Discussion about ways of stopping WikiSpam on usemod wikis
At the prompting of Halz, I've made the patch WikiPatches/UseBogoSpamNotify to use WikiSpam/BogoFilter for classifying content as spam or ham. Looking at the RecentChanges page makes it pretty clear which pages need to be fixed. I have kept out of this patch any auto banning, and the ability for normal users to train the filter with content. Once an admin has trained bogofilter, it does a reaonable job of identifying spam without extra training, thus normal users shouldn't need to do this. If an admin needs help with training, he can go back in the history of pages and mark specific revisions as spam/ham. Feel free to try it out at http://sosaith.org/cgi-bin/wiki-bogo.pl?RecentChanges with admin password "test".

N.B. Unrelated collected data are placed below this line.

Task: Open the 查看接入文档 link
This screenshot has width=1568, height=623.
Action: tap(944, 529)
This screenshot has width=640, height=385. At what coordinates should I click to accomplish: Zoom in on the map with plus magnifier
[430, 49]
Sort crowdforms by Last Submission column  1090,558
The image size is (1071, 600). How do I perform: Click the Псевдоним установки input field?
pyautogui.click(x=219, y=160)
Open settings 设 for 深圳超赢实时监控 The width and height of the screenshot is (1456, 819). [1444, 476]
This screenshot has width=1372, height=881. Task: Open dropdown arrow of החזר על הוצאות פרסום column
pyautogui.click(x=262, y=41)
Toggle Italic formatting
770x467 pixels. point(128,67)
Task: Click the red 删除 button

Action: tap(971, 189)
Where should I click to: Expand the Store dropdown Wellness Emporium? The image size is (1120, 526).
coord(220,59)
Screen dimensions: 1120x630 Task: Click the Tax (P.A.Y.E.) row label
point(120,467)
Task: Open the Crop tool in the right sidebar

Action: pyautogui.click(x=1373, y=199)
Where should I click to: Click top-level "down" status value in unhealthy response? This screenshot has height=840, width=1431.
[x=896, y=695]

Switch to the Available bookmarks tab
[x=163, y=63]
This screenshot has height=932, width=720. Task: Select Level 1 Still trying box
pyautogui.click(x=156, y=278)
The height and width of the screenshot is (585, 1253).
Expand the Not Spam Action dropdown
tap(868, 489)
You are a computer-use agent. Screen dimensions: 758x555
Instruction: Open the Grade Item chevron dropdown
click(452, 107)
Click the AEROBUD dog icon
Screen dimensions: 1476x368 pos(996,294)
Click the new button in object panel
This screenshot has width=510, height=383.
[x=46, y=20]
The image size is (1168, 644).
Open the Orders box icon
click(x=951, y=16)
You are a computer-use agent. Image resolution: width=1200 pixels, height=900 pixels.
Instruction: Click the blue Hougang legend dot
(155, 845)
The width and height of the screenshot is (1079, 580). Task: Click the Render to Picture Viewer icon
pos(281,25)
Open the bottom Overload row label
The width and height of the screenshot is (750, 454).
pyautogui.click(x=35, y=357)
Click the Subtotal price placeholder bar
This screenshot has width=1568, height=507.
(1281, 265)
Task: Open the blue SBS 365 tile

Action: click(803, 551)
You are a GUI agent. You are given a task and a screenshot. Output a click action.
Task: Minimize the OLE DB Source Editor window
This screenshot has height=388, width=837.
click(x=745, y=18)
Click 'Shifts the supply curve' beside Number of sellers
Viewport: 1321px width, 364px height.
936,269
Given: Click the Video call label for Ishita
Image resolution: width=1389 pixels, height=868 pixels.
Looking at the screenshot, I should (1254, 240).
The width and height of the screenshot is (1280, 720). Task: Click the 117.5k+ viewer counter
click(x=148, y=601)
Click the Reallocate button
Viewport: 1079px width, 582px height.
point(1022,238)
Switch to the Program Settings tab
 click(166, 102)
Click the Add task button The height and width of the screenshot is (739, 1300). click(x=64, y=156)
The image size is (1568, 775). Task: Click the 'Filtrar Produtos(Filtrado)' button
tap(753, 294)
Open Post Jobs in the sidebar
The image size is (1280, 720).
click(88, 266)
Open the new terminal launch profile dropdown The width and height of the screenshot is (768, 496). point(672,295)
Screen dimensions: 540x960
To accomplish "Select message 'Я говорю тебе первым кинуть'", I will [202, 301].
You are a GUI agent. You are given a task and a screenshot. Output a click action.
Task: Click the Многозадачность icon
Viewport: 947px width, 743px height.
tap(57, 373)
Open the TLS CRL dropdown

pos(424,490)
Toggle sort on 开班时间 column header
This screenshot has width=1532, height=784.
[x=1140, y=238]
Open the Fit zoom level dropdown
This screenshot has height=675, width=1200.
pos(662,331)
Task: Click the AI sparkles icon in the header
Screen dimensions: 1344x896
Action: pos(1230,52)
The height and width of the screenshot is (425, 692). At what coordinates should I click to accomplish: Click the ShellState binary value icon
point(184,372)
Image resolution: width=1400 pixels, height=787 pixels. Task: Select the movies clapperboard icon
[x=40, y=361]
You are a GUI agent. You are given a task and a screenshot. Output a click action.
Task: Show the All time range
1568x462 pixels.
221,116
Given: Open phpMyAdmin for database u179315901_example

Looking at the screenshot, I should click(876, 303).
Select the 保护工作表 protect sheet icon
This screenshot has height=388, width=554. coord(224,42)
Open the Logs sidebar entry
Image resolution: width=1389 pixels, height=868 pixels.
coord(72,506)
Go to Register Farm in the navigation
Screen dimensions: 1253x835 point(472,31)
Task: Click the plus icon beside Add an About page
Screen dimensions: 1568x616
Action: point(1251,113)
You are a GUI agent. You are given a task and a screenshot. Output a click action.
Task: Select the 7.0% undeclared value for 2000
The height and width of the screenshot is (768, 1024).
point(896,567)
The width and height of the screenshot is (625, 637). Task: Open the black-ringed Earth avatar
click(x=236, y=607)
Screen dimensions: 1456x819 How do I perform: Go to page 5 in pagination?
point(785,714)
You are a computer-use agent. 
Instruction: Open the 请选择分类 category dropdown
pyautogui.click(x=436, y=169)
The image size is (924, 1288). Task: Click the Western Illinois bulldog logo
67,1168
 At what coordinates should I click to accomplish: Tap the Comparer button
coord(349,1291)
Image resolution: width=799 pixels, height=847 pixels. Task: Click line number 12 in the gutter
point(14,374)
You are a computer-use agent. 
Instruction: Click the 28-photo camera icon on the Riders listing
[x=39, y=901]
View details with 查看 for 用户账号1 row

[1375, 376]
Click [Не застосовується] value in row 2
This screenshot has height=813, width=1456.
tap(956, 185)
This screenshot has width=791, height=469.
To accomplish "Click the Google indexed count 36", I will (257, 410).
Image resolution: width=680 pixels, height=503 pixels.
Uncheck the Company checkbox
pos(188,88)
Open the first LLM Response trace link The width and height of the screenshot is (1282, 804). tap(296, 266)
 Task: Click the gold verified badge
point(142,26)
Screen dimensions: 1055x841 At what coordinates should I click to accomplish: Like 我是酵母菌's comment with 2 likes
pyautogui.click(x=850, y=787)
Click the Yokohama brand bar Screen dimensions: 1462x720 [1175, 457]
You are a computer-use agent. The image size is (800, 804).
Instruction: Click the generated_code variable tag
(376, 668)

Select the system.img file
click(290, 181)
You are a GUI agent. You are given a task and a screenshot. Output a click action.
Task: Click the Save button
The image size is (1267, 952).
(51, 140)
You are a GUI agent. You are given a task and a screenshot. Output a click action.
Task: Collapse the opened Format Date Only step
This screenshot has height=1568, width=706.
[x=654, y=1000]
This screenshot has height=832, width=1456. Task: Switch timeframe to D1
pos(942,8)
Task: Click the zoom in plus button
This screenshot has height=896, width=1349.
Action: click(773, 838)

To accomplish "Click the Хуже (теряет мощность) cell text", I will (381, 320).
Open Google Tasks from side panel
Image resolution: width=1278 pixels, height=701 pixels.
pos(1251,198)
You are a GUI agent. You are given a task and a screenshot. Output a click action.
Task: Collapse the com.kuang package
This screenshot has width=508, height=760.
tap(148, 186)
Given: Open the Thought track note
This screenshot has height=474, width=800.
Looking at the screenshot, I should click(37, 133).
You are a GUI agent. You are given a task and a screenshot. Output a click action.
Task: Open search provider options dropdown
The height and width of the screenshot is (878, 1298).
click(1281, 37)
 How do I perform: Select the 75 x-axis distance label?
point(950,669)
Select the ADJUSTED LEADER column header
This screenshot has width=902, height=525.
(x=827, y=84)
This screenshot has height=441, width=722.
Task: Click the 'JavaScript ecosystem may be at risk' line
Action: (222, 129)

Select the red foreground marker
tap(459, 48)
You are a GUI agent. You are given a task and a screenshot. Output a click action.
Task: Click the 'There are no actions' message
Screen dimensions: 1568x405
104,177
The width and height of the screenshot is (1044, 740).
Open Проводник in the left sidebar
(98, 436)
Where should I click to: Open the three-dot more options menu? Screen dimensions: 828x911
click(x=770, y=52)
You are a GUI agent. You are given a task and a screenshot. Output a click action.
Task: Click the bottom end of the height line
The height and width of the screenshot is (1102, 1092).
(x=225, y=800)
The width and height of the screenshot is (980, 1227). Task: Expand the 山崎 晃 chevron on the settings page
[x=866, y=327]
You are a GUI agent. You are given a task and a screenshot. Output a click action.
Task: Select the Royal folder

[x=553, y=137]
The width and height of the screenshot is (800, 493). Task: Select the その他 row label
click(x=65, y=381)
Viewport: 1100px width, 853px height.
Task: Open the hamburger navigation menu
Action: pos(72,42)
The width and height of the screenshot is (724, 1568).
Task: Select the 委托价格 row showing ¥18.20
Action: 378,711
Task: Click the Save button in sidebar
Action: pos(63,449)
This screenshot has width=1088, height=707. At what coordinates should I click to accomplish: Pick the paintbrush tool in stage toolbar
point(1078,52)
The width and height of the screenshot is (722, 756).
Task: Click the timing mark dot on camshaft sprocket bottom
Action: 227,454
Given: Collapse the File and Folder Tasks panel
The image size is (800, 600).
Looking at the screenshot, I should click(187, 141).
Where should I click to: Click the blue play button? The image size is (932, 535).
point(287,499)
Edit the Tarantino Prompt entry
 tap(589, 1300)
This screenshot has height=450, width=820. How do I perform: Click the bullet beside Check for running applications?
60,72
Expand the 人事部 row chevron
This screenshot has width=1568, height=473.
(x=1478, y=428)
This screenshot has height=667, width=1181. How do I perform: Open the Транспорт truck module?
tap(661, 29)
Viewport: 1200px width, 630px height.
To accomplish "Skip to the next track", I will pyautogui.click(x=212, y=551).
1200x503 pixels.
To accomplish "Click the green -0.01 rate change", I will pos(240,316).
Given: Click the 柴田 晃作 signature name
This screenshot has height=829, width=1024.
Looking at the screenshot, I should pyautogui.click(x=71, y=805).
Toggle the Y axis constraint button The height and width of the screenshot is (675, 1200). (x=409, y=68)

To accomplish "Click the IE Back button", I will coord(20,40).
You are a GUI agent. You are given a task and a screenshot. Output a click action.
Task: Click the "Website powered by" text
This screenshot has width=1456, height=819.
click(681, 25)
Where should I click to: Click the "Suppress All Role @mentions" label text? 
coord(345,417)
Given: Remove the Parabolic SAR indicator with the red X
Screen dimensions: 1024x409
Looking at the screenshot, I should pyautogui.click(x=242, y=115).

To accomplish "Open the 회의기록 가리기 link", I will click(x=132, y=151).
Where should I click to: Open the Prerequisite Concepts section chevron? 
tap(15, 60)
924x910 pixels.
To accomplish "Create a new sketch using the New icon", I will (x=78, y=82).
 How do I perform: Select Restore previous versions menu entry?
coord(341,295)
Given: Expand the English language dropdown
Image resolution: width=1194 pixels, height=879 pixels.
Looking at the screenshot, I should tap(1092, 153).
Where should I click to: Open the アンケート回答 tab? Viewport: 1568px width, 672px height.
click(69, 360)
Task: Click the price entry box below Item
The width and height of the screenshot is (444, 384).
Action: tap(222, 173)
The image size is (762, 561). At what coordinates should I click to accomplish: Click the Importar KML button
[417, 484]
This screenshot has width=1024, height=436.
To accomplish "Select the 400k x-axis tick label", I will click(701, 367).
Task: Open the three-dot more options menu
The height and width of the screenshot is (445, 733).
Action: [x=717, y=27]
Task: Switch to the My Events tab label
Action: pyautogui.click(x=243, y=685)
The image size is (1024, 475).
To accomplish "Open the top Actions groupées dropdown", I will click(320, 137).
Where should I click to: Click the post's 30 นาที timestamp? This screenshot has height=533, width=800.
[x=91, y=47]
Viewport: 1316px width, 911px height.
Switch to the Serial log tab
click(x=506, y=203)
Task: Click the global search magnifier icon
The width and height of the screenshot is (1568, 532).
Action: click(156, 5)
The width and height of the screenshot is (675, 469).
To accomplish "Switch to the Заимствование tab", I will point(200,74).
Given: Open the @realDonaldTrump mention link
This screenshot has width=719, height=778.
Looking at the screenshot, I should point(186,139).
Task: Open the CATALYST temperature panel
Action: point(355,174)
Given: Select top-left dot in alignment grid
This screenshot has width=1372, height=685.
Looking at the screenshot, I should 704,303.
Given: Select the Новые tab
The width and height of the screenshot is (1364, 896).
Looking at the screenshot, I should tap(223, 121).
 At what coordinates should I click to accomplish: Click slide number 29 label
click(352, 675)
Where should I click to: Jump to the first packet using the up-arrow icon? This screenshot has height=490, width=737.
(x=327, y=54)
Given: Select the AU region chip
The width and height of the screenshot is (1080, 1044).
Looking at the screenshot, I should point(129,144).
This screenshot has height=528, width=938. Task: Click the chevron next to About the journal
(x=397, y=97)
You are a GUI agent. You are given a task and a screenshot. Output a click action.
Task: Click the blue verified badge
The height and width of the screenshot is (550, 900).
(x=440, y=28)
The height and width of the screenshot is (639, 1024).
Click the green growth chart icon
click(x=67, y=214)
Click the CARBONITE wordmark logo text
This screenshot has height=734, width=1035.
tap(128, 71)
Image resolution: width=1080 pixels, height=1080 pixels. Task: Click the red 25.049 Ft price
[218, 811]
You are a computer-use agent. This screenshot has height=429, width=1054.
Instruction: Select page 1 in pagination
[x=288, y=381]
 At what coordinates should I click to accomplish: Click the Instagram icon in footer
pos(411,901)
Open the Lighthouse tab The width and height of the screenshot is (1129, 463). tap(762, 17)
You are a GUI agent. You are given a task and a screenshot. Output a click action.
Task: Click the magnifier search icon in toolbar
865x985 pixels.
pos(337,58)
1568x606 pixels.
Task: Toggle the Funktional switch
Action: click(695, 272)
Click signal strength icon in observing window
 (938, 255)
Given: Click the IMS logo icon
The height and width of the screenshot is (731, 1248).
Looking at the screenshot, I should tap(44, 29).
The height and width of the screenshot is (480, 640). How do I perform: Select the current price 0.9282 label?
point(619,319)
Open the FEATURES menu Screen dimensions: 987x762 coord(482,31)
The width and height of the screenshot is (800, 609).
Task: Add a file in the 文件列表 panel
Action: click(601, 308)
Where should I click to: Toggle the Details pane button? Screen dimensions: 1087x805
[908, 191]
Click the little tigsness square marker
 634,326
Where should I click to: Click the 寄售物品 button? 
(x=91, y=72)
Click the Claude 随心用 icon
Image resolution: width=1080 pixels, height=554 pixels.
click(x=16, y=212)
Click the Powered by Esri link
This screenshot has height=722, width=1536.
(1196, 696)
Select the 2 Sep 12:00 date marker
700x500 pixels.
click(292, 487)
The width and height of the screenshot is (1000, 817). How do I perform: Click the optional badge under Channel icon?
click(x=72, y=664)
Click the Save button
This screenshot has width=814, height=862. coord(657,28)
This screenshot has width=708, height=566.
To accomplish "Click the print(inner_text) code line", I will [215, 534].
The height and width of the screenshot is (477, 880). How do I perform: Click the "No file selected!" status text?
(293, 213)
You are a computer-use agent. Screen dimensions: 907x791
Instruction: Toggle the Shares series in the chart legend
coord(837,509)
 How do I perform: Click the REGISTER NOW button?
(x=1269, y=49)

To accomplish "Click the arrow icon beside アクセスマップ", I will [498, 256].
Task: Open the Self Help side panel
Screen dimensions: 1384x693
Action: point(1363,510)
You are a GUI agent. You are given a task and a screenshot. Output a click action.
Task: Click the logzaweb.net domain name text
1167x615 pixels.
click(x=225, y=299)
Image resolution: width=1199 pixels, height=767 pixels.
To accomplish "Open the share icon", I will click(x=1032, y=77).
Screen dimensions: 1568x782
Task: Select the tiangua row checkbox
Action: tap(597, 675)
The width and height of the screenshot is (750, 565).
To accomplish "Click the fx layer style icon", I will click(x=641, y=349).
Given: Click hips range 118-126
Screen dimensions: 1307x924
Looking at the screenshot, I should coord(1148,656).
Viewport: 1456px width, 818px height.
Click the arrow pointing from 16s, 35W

Let me know what you think. --TomScanlan
- The UseMod philosophy is you patch what you need. What gets accepted into the mainstream is what has the highest value for the most number of people. If it's questionable, it gets a configuration variable. So, in other words, go for it. It's worth trying out to see if it works. It may be particularly useful for PIMs, if not communities. -- SunirShah
- The patch already has an on/off config variable. --TomScanlan
One way can be to enable an editing password, put it on the wiki itself, then lock the site.
This should keep at least some stupids bot away. Even human spammers might not read before they spam so we should be safe from them, too.
Since bots are stupid and certainly looking for "well known" links, would it help to change the "edit"-link action from "edit" to something else? Can spam-bot technologies used for wiki-spam be explained a bit?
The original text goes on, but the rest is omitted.